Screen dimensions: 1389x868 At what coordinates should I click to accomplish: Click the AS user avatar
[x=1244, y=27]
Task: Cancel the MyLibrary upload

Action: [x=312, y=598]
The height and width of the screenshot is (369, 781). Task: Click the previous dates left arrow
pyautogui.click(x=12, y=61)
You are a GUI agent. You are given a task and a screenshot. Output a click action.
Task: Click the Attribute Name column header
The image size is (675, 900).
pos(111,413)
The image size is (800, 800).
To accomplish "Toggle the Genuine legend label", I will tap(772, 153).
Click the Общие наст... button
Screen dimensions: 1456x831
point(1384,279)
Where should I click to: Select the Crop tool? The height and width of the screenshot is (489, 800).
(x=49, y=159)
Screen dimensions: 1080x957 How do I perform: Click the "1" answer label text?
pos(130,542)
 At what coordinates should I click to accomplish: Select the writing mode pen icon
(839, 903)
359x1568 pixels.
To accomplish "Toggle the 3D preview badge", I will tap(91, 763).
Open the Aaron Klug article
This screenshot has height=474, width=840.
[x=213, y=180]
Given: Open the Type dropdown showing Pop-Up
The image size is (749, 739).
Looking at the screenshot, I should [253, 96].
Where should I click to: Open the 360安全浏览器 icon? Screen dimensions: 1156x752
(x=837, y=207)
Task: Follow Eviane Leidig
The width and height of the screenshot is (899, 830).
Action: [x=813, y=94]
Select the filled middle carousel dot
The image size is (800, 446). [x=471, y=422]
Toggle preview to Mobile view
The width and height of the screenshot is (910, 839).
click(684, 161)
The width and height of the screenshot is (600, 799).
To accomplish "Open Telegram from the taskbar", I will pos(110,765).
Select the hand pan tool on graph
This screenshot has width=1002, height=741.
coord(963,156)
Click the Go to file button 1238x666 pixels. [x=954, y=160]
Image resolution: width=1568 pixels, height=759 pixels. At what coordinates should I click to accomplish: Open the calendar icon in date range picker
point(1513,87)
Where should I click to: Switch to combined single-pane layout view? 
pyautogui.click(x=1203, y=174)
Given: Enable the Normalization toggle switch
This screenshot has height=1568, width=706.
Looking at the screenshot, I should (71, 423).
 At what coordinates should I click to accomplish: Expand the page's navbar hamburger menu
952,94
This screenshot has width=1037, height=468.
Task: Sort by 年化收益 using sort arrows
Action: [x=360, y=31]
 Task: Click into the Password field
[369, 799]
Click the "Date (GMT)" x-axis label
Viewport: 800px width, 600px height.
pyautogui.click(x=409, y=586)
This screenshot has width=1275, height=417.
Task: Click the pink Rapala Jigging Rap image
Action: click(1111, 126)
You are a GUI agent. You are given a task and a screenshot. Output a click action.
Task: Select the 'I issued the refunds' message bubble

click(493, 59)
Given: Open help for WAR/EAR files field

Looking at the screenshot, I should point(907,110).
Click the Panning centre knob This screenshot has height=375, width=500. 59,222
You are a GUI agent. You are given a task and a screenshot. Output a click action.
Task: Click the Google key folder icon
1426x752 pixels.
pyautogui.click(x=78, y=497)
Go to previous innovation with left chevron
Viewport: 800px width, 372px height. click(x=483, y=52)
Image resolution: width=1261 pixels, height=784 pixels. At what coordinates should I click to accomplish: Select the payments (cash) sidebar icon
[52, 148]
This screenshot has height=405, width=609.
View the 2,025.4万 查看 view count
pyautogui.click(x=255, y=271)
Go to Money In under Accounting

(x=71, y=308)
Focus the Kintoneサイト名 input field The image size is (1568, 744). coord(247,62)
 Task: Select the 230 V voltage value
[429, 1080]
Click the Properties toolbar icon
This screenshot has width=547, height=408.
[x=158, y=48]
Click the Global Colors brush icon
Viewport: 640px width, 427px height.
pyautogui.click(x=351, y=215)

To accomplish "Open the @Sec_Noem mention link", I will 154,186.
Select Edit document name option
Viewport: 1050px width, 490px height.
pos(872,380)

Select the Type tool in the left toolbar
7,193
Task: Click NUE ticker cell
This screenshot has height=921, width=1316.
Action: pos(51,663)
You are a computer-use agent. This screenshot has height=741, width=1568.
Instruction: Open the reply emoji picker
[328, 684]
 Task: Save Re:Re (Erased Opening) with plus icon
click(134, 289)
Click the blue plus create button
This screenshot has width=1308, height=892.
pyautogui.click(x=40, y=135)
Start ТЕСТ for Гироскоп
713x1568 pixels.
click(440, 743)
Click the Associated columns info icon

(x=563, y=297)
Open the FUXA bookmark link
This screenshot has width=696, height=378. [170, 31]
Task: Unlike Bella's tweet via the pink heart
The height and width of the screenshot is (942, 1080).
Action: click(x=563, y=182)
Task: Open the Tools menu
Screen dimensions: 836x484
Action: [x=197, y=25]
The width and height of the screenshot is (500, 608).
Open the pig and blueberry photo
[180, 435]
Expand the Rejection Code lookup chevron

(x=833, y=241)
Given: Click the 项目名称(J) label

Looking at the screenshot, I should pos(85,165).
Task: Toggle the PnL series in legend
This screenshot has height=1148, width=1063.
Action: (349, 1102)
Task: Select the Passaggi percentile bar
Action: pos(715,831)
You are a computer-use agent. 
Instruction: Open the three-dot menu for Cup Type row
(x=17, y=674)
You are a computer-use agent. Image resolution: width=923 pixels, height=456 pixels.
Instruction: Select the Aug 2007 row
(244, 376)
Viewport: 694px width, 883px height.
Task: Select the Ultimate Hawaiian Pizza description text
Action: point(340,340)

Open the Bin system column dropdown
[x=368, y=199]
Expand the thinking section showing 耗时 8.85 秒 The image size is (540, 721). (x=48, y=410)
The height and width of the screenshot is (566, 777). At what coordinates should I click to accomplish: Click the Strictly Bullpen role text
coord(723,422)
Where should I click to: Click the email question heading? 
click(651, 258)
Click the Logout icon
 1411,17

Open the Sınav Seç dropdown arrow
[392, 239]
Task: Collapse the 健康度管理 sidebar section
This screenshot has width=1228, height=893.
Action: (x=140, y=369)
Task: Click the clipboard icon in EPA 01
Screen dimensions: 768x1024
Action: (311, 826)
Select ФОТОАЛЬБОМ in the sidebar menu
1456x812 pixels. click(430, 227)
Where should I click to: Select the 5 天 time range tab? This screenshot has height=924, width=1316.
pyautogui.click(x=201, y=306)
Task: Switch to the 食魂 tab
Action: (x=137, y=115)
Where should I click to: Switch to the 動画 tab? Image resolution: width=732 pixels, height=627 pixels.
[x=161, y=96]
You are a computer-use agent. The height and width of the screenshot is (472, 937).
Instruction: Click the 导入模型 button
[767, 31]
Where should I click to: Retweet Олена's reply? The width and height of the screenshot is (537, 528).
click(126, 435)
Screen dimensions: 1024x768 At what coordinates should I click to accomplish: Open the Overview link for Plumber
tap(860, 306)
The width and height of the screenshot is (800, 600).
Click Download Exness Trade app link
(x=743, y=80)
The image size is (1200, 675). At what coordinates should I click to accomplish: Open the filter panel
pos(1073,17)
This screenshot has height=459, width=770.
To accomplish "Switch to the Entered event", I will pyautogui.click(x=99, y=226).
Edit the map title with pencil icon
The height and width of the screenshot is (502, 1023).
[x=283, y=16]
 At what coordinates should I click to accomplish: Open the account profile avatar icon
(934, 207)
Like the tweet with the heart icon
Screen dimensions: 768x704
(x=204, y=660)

_YOUR TASK_.
Select every line of the material above holding the word "heart" and copy it.

_TASK SOLUTION_.
Task: Unlike Bella's tweet via the pink heart
Like the tweet with the heart icon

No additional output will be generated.